Yegor hopped behind the wheel, and Zahkar and I crawled into the back seat. Before Zahkar closed the door, Yegor was speeding off. I was drenched in sweat, my teeth clenched against the pain. I closed my eyes and pressed my hand against the wound as hard as I could.

I was pissed.

This was the second time I’d taken a hit since marrying Vera. I was an underboss, not some rookie. This shit made me look weak. And if I couldn’t protect myself, how the fuck was I supposed to protect her?

“How are you holding up?” Zahkar asked, his voice tight.

“It's just a nick. I'll be fine,” I slurred, my head rolling to the side, eyes still closed.

But I wasn't. My limbs felt heavy, and even with my eyes closed, I felt like my head was spinning.

“Shit,” Yegor said. “I think they laced the blade with something. It could be a harmless paralysis drug or poison.”

“Fuck,” Zahkar swore next to me.

Yegor might have been right. I've gotten gutted before, but I've never felt this way so soon after.

I didn’t know how much time had passed before the car rolled to a stop and the back door opened.

“Jaroslav, you're home. Let’s get you inside,” Zahkar said.

I nodded once and opened my eyes. My vision was blurry.

Inhaling deeply, I forced one foot out, then the other, and stood in place for a moment before I began to move.

I was determined to walk under my own power, but by the third step, my knees gave out.

Yegor and Zahkar caught me before I hit the ground and half-carried me toward the house.

Before we reached the front door, it burst open.

“Jaroslav!” Vera's voice was filled with panic.

I tried to stand straighter, tried to say something reassuring. What came out was a soft, slurred “fuck” before I slumped further into the arms that held me.

She stood in front of me, her eyes wide, color draining from her face. She stared at the blood on my shirt, then looked at her brothers.

“What happened?” she whispered.

“He took a blade to the side,” Yegor said flatly as we continued to walk to the house. “Luckily, it wasn’t his gut.”

Or the side I got shot in.

Vera’s hand flew to her mouth. “Oh my God.” Vera opened the door so we could enter, then closed it behind us. “How did this happen?”

She turned to her brothers. “There's a guest room down the hall. Help me get him there.” Her voice cracked.

A few minutes later, I was lying in bed. Someone was taking off my shirt, another my boots, and someone was emptying all the shit I had in my pockets.

“Why the fuck does he carry all these weapons?” I heard someone say, but I couldn't make out who.

I felt hands touching around the wound, while someone else was cleaning the blood from my hands. Then came the burn on the antiseptic and the pinch of the skin stapler. Then light fingers pressing a bandage in place.

I vaguely heard the shuffling around me stop, and the door closing. I felt the blanket being pulled over me, up to my waist, then a dip in the bed beside me, on the uninjured side.

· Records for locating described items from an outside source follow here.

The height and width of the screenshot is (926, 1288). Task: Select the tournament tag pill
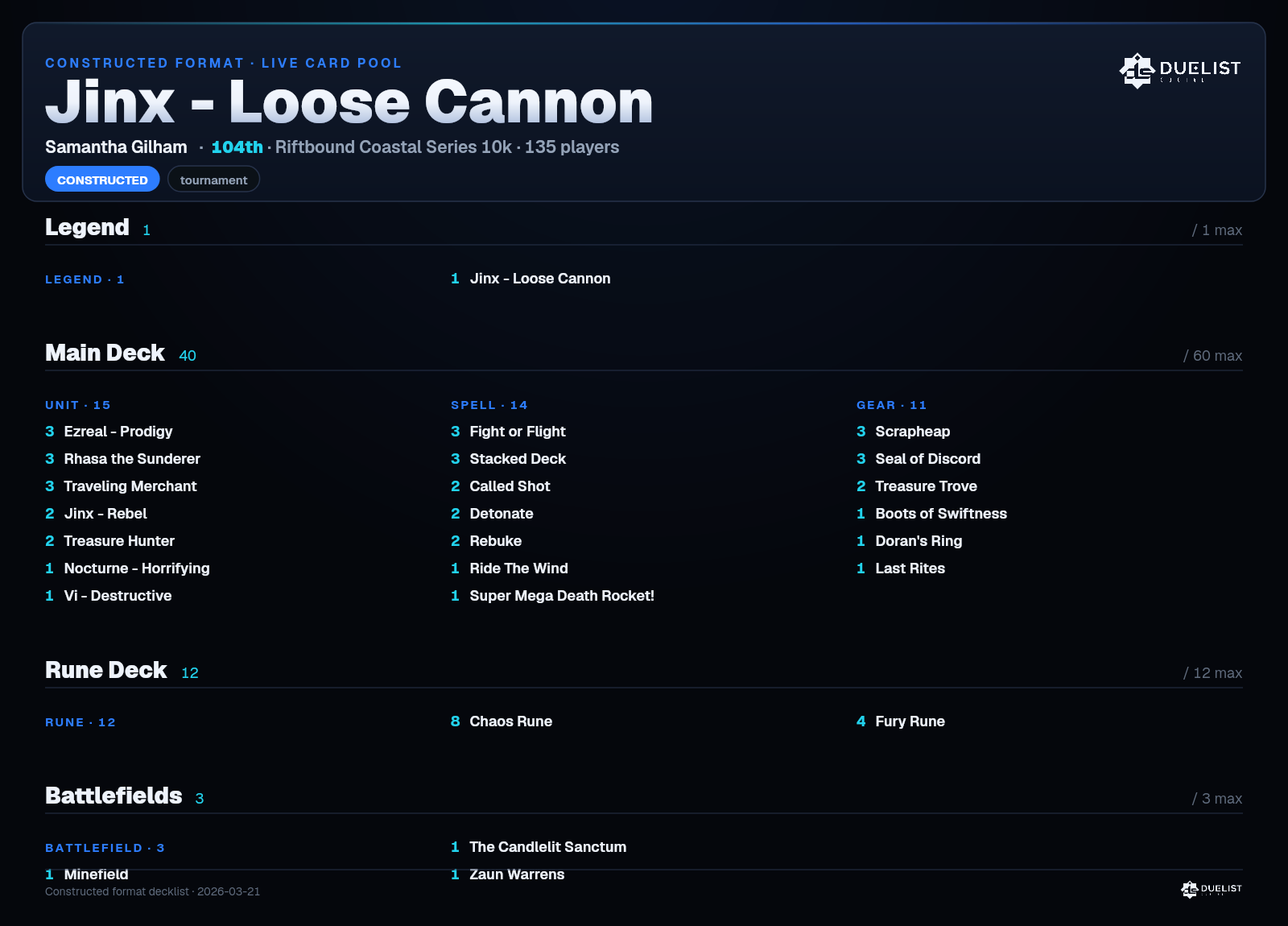point(213,180)
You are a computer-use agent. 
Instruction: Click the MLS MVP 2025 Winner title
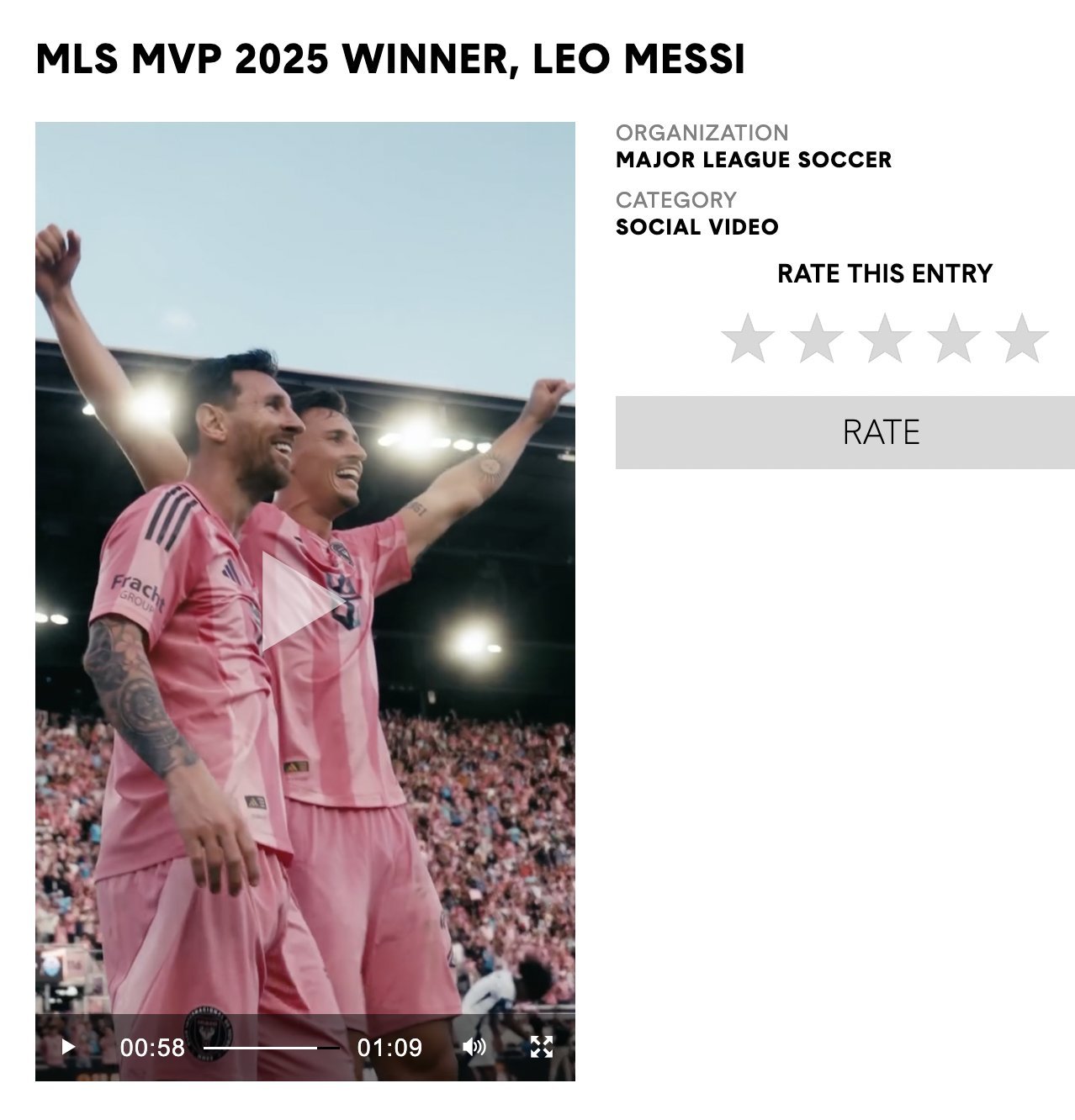[x=390, y=59]
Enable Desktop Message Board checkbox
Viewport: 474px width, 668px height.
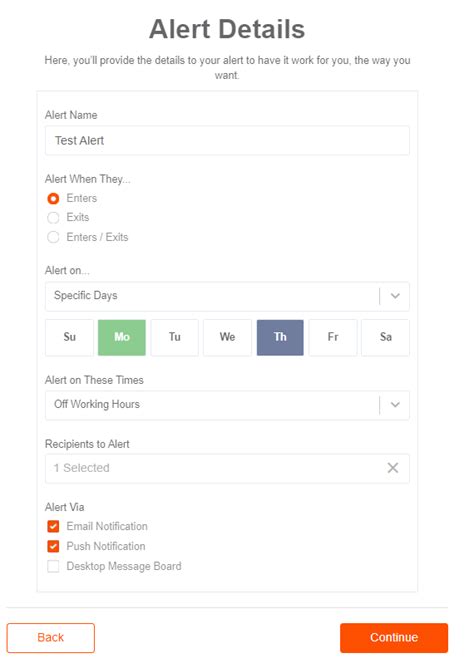[53, 566]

I knew it was Vera by the strawberry scent of her shampoo.

She shifted until she could prop herself up, easing my head onto her chest. Her fingers threaded gently through my hair.

I buried my face into her, breathing in the scent of her, letting it soothe me.

Vera kept stroking my hair, whispering how sorry she was that I was hurt. The last thing I remembered was the soft press of her lips to my forehead, and her telling me she’d always be there when I needed her.